Re: Kathode folower question
- From: Patrick Turner <info@xxxxxxxxxxxxxxxxxx>
- Date: Tue, 03 Feb 2009 12:51:34 GMT
Ian Iveson wrote:
RealInfo wrote
"Ian Bell" <ruffrecords@xxxxxxxxx> ???
??????:gm7cfh$bep$1@xxxxxxxxxxxxxxxxxxxxxxxx
RealInfo wrote:
Hi all
How do I calculate the cathode follower cathode resistor
in case of DC coupling between the 1st and the 2nd
stage, the 2nd tube grid is directly
connected to the 1st tube anode .
Depends on the tube type and what sort of load you want
to drive and the its stage tube and its anode voltage.

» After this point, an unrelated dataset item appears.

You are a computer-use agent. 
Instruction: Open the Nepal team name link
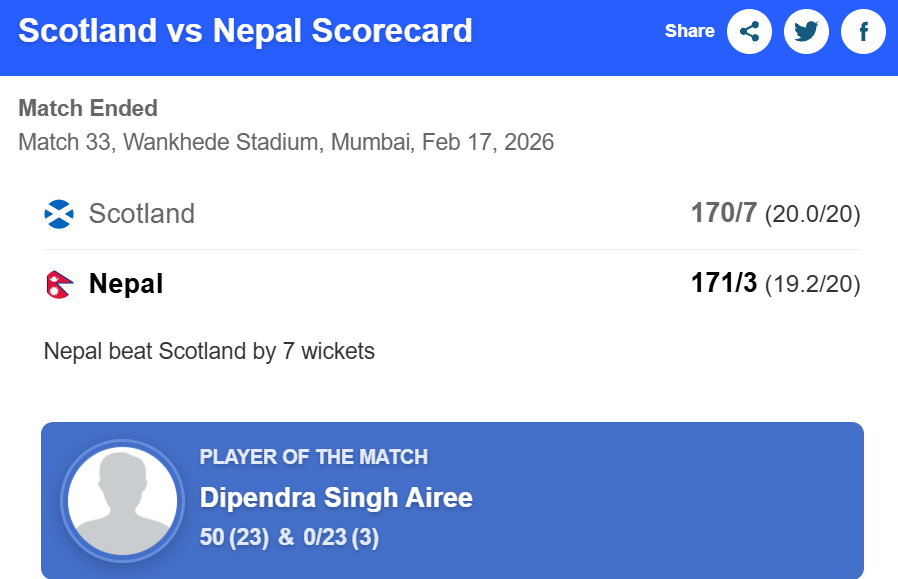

But in simple terms - you know the anode voltage of the
preceding stage so you know the CF grid voltage. Then CF
needs to be a few volts above this - how many we don't
know yet, but it is only a few volts so it is usually
safe to say that the operating point of the CF is with a
plate voltage of the CF plate supply minus its grid
voltage. On the CF tube plate characteristics draw a
vertical line at this voltage.
Now comes the hard part. You need to decide what static
current the CF is to draw. To find this you need to know
the load impedance the CF will drive and the voltage you
want to drive in it - this will give you the load
current. As a rough guide you should set the static
current to four times this value. Now is the time to
check you have chosen a tube that is meaty enough by
calculating its dissipation as static current times plate
to cathode volts.
Assuming that's OK, draw a horizontal line at this
current on the plate tube characteristics. Where it
intersects the vertical line is your desired operating
point and you can see what the grid bias voltage needs to
be so add this to the grid voltage and this is the
desired cathode voltage. You know the standing current
and the cathode voltage so working out the cathode
resistor is just a matter of dividing the latter by the
former.
In practice it is not quite that easy because it is a
good idea for the cathode resistor be be at least twice
the tube's plate resistance and this method takes no
account of that.
This seems to involve such a common misconception that
sometimes I wonder if I've got the wrong end of the stick.
For me, it is the *total load* on a triode that should, as a
rule of thumb, be somewhere around 2.5 times the anode
resistance. Why should you, and many others I have read,
consider only the cathode resistor's contribution to the
load?
Consider a typical 6SN7 line stage amp with gain triode with 47k dc RL,
then direct coupled CF with 47k cathode dc load. Ia for gain triode and
CF are nearly the same if VRLdc = Ea.
Suppose we couple the cathode of the CF to a power amp input or some
other gear and the input resistance of that amp or gear is 47k.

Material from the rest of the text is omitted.